▶ _Source excerpt_:
+++
You can use robots.txt to exclude search engines from your calendar entirely, but if you have some events, you'll exclude those events from the SEs.

My question: how can I turn off the link to a day on the main calendar page, if there's nothing listed? That link is what Calendar currently uses to allow entry of a new event, but could we set up a more generic "add callendar event" function that we could exclude with robots.txt, and you have to specify your date when you enter that process?

That would eliminate the SE hits we currently see. (It would also help my "broken links" searcher considerably, it's stupid and never stops looking at empty calendar days.)

Sorry if this has been asked before...thanks for any comments!
Tom www.southparkcity.com

Status: offline

LWC

Forum User
Full Member
Registered: 19/02/2004
Posts: 818
First of All, Dirk would be glad to know that my access log now also shows referrers (in addition to the specialized referrers log...). And I think you're right - a sample check proved that Googlebot is the main visitor of the calendar.
+++
▶ _Actions to take_:
A. Translate this sentence from the calendar forum thread into French: "And I think you're right - a sample check proved that Googlebot is the main visitor of the calendar."
B. In the calendar forum thread, what does Calendar currently use to allow entry of a new event?
C. Reproduce the passage of the calendar forum thread starting with "My question: how" and going on through "empty calendar days.)".

▶ _Data_:
+++
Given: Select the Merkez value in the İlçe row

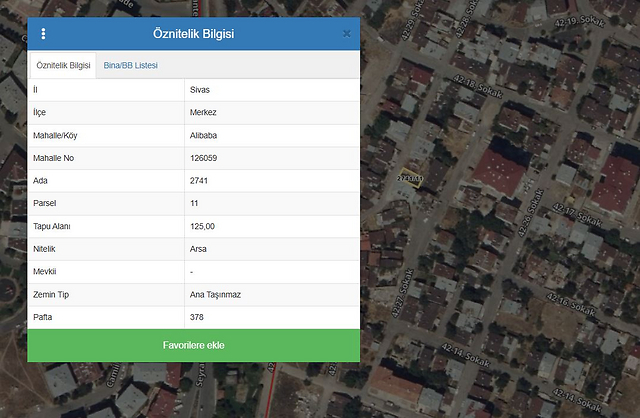Looking at the screenshot, I should 203,112.

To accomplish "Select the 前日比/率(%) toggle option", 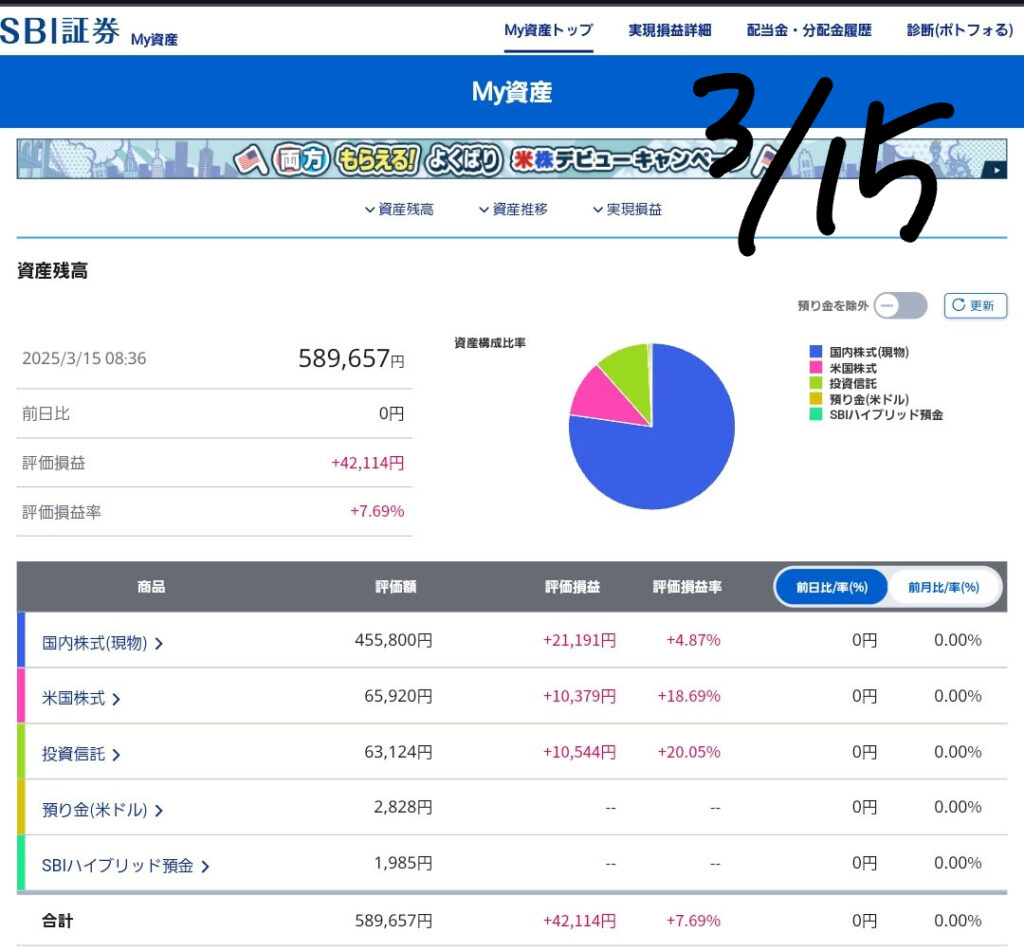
+++
▶ _Answers to each task_:
A. Et je pense que vous avez raison : une vérification par échantillon a montré que Googlebot est le principal visiteur du calendrier.

B. The link to a day on the main calendar page.

C.
My question: how can I turn off the link to a day on the main calendar page, if there's nothing listed? That link is what Calendar currently uses to allow entry of a new event, but could we set up a more generic "add callendar event" function that we could exclude with robots.txt, and you have to specify your date when you enter that process?

That would eliminate the SE hits we currently see. (It would also help my "broken links" searcher considerably, it's stupid and never stops looking at empty calendar days.)